Plaintiff notes that Mr. Charne's affidavit, dated June 21, 2005, was provided in support of Sadis Goldberg's fee application in Valverde et. al. v. Star Auto Sales of Bayside, Inc., Eastern District of New York docket number 04-CV-3625, an auto financing case in the Eastern District that also involved TILA and GBL § 349 claims.
Plaintiff's memorandum in support of this fee motion discusses the appropriate hourly rates for attorneys in both the Eastern and Southern Districts of New York. It also discusses the qualifications and experience of each staff member from Sadis Goldberg who worked on this case in order to support their requested hourly rates.
Applicable Community and Prevailing Market Rates
Plaintiff believes his attorneys should be compensated at the rates of attorneys practicing in the Southern District of New York, which are higher hourly rates than those found in the Eastern District. Defendants, in their initial Memorandum of Law in Opposition to Plaintiff's Motion for Attorneys' Fees did not oppose plaintiff's request for attorney compensation at Southern District rates. However, after the Second Circuit's decision in Arbor Hill was issued, defendants submitted a supplemental brief arguing that plaintiff's attorneys should be compensated at the prevailing rates in the Eastern District of New York.
On April 30, 2007, I issued an order directing the parties to submit supplemental papers on the impact, if any, of the decision in Arbor Hill on the motion for fees in this case.
The reasonable rate used to determine the amount of attorneys' fees to award in the Second Circuit is calculated according to the prevailing rates in the district in which the court sits.

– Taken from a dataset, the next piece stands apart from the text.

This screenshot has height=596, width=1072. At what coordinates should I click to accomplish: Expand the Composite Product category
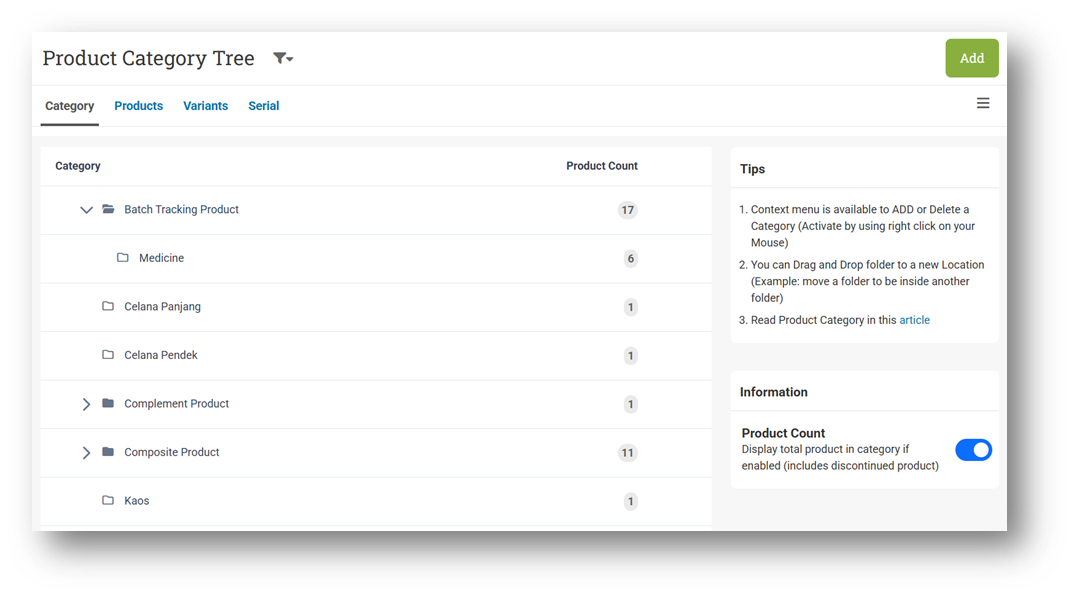coord(86,453)
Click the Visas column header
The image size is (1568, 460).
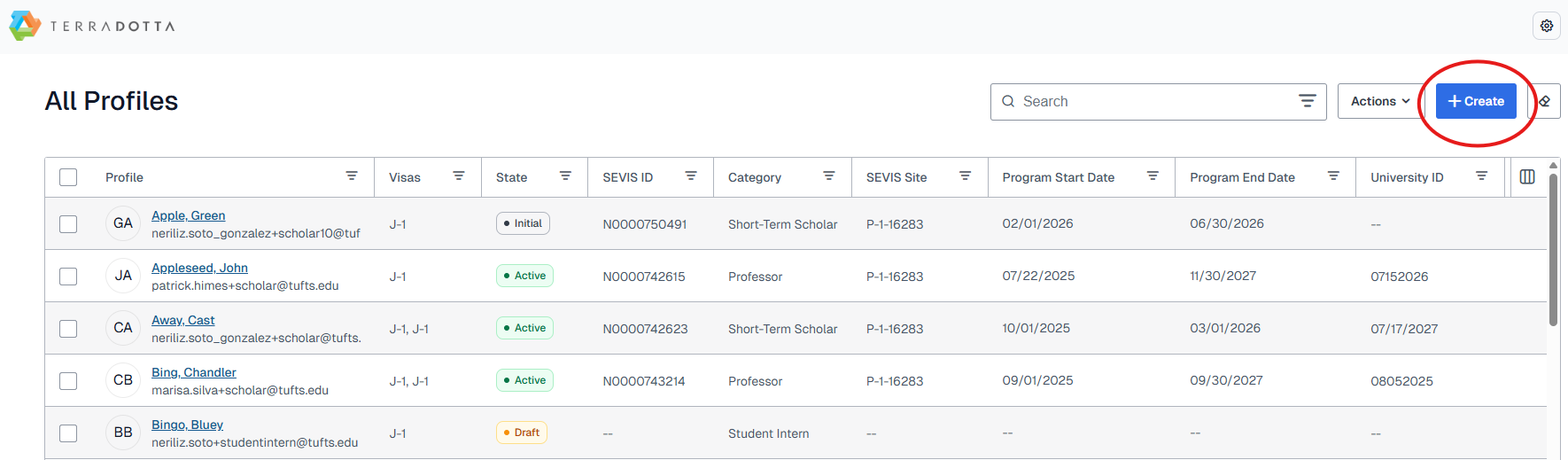click(x=405, y=177)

Polk v. N.Y. State Dep't of Corr. Servs., 722 F.2d 23, 25 (2d Cir. 1983). The Second Circuit recently elaborated on this point in Arbor Hill, saying, "the district court should generally use the prevailing hourly rate in the district where it sits to calculate the `lodestar' . . . [however] the district court may adjust this base hourly rate to account for a plaintiff's reasonable decision to retain out-of-district counsel," and may also adjust the base hourly rate for other case-specific factors. Arbor Hill, 493 F.3d at 112. The district court, who is responsible for setting the base hourly rate, should also look at, "what a reasonable, paying client would be willing to pay," to have the case litigated efficiently when "deciding whether to use an out-of-district hourly rate in its fee calculation." See, generally, 493 F.3d 110. The Arbor Hill decision noted that a client who can recover attorney fees through a fee shifting statute does not have much incentive to negotiate rates with his attorney before litigation. Id. Therefore, "the district court must act later to ensure that the attorney does not recoup fees that the market would not otherwise bear." Id.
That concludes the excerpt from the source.